伊萬諾夫聞言又不由一驚,氣勢登時就是一滯,警惕地、驚疑地,默默看著呂西安,並默默等待。
在卡繆拉,貴族內務委員會的大名,比任何黑惡勢力的都有震懾力。
而呂西安也沒趁機縮緊包圍圈,也靜靜等待。
可過幾分鍾,不僅呂西安,連伊萬諾夫都沒收到上頭的明確指示。
如此,伊萬諾夫的表情,就又變得愈發猙獰、凶惡和興奮難耐。
伊萬諾夫相信:
現既天已放晴,加上周圍的建築物都已基本被藍甲騎士那龍卷風般的兩挺機炮夷為平地,上頭不可能沒看到他與呂西安間的對立、爭執,也不可能聽不見他們間的對話。

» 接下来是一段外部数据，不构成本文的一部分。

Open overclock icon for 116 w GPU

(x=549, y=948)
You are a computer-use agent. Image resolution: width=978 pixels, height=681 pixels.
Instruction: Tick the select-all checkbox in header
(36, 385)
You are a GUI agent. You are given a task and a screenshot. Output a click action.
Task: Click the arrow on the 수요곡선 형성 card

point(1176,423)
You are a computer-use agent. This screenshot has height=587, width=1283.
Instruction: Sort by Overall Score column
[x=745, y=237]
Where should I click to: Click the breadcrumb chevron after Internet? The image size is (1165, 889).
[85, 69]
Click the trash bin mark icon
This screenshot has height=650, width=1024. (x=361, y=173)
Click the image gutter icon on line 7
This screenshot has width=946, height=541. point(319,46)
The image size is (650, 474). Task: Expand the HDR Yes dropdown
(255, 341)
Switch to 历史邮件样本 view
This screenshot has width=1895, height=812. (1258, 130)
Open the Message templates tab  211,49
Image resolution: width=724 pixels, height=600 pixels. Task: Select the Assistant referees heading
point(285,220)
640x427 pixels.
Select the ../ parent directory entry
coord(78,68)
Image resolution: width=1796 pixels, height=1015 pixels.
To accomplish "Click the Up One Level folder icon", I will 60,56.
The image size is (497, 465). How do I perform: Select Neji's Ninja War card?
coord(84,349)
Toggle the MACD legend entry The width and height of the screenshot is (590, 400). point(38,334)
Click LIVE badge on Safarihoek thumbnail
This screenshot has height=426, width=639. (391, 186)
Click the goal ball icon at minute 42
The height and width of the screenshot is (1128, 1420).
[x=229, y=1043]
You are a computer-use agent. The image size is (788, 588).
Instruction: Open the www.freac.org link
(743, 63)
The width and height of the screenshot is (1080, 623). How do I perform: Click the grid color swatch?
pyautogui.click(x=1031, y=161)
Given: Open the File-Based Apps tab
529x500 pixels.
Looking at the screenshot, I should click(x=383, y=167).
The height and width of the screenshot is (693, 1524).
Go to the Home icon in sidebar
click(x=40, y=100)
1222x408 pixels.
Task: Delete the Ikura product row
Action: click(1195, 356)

那樣上頭還沒任何指示,就只能說明,呂西安不過是在胡說八道,只是想用謊言欺騙、暗害他罷了。
且伊萬諾夫還相信:
呂西安一定會為他的自作聰明付出慘重代價!
他才不會因這樣的小伎倆就心懷任何猶豫,馬上無情出手。
而實際上,貴族內務委員會的那兩個特務,不是不想發出“任務為重”的明確指示,卻是說不出口。
呂西安不僅虐殺了帕夫諾維奇手下的全部研究員和帕夫諾維奇本人——一個高高在上、往日絕不容任何猿人輕易冒犯的貴族,不僅犯下絕不能讓他好死的罪過,帕夫諾維奇等人還是在他們兩人的無意幫助下被一網打盡。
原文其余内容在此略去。